I'm writing to you out of complete, end of my rope, frustration. I am (almost) 39 years old, and the mother of four. My youngest is two and a half. I have been working out and eating healthily for most of my adult life, although I have been hyper focused on it for about the past six years. The year before my youngest was born, I was in the best shape of my life. I completed a half marathon, I was fit, I was at a happy weight for me... then came baby.
I worked out and tracked my calories up until about a week before I had him. Then I started back up almost immediately after his birth. I started gaining AFTER he was born, which is literally my worst nightmare. I tried all my old tricks - calorie counting, running, lifting...I even completed another half marathon just after my baby turned one. I continued to gain weight.
I tried cutting calories and carbs to no avail. I decided to give Weight Watchers a try. I lost 16 pounds in about 6 months, then completely plateaued. I decided to see how many calories I was getting, and it was only 800-1000 a day. Not even enough to survive, which explains the plateau. I am at a complete loss right now. I'm back to looking at calories and eating nutritious food, but I'm afraid of gaining that 16 pounds back. Help!!!
I have been tested for all the things, and everything is fine. My vitamin D was a little low, so I got a supplement. My doctor told me to do intermittent fasting, which just doesn't seem feasible with my lifestyle. I have a very tough time being hungry, and I don't think I can keep my kids alive during a fast. I'm currently aiming for 1500 calories a day, but I don't know if that's too few, too many, just right....I'm completely overwhelmed. For workouts, I do one 3 mile run per week, then alternate HIIT and heavy lifting the other five days. I am 5'5ish, 189 pounds. My waist is about 34 inches, and I do have a lot of muscle under all the chub. I only really want to lose about 20-25 pounds. I would appreciate any guidance, thank you!!
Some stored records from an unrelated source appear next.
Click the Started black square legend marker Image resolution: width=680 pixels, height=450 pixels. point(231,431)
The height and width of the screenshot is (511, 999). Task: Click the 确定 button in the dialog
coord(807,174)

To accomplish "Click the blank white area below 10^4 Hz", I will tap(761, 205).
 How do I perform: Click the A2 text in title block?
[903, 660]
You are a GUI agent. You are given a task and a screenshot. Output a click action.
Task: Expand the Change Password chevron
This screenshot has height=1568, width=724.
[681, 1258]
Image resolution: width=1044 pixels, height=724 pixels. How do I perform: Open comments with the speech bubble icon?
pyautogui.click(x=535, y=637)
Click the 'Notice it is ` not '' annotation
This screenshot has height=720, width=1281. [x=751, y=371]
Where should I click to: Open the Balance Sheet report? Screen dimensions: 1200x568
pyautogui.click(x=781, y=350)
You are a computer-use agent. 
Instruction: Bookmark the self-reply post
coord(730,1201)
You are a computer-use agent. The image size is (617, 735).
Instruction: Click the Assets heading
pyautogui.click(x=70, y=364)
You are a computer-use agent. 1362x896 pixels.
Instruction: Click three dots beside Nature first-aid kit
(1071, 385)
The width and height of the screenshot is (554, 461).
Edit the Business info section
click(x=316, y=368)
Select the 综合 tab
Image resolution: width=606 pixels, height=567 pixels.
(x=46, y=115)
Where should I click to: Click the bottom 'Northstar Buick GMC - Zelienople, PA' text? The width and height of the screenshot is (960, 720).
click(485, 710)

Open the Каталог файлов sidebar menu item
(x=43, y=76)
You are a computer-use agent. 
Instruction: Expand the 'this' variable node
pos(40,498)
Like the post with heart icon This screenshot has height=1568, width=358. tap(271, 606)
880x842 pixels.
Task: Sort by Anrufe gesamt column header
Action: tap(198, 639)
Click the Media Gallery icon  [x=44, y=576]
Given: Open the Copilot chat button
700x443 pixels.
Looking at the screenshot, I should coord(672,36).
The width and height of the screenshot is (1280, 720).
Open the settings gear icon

I want to share two stories with you, one about a friend and one about me. I want to share these stories with you in hopes that maybe they will give you a little help in your search for balance and a state of mind where you can continue to challenge yourself without the constant pressure of meeting your “ideal weight”, which is what I think you are really looking for.
A few months ago a friend of mine, who had just spent the last 8 months of her life battling cancer, received news that the cancer had spread to her brain. Luckily, she was in for surgery the next day and she has since made a very good recovery. But when I went to visit her, just prior to her surgery, the nurse came in to get her weight. And you know what she said? She said she was afraid to step onto the scale because she didn’t want to be fat. She was about to have her head cut open and a brain tumor removed but she was more concerned with being fat. I couldn’t believe what I had just heard.
Then there’s me, who 8 months ago was in a dark place, and when I go to dark places I get skinny. I’ve mentioned this many times, how strange it is that people compliment you when you are skinny and tell you how amazing you look. Who cares how depressed you are, you’re skinny, right? Well I’m not depressed anymore and I’m actually happier than I’ve been in a long time. And with that happiness comes nights out with friends, new relationships and lots of fun exercising. So I’ve put my weight back on. I look great still, but I’m a good 15 pounds over what I was when I was “skinny”.
Now in all honesty I did gain a few more pounds than I should have (on top of the 15) and for the last few weeks I’ve worked hard at trying to pull the reins back on my lifestyle. I was drinking a little less and I was taking myself out for some seriously hard mountain bike rides. Just this past Sunday I felt great. I felt strong, lean and super confident rocking my bikini. Then I stepped on a scale. My weight hadn’t budged and the girl in me that wants to be ‘skinny’ was crushed. But I had a little chat with myself, and said to myself what I am about to say to you and pushed that skinny girl away.
I get that you want to lose weight, probably more than anyone. And you probably get weird looks from friends when you tell them you are trying so hard to lose weight. It’s a struggle. I know. But life is too short to let it be overrun by a number on a scale. I’m not trying to tell you to stop striving for your body and fitness goals, but you need to get control over it because right now it is controlling you.
1500 calories a day is perfect. In fact I would say eat a bit more but considering you’ve been down as low as 800, it’s a big step up from there. Keep going to your workouts and continue to work hard and set new goals, but do it because it makes you feel good about yourself. When you push yourself past a point of comfort it gives you this incredible sense of achievement. When we feel that achievement we feel good, and feeling good about who we are leads to so many more changes.
So I’m going to tell you to try something completely different than what any trainer, or other fitness column would tell you to do. I want you to relax. I want you to download a meditation app (insight timer is my favourite) and you are going to meditate every day for at least 10 minutes. I also want you to try yoga, something hard like power or flow. Yoga will change you. You may hate it to start, but it will give you an escape from your present state of mind where you are so focused on weight loss. Having an hour in your week where all you have to concentrate on is you and your mat is pure bliss.
Keep eating like you are and working out like you are. You are not doing a thing wrong. Put your scale away, bringing it out only once per month. The weight will continue to come off, I promise you, but it will not happen overnight and you must understand you’re not defined by what the scales tells you.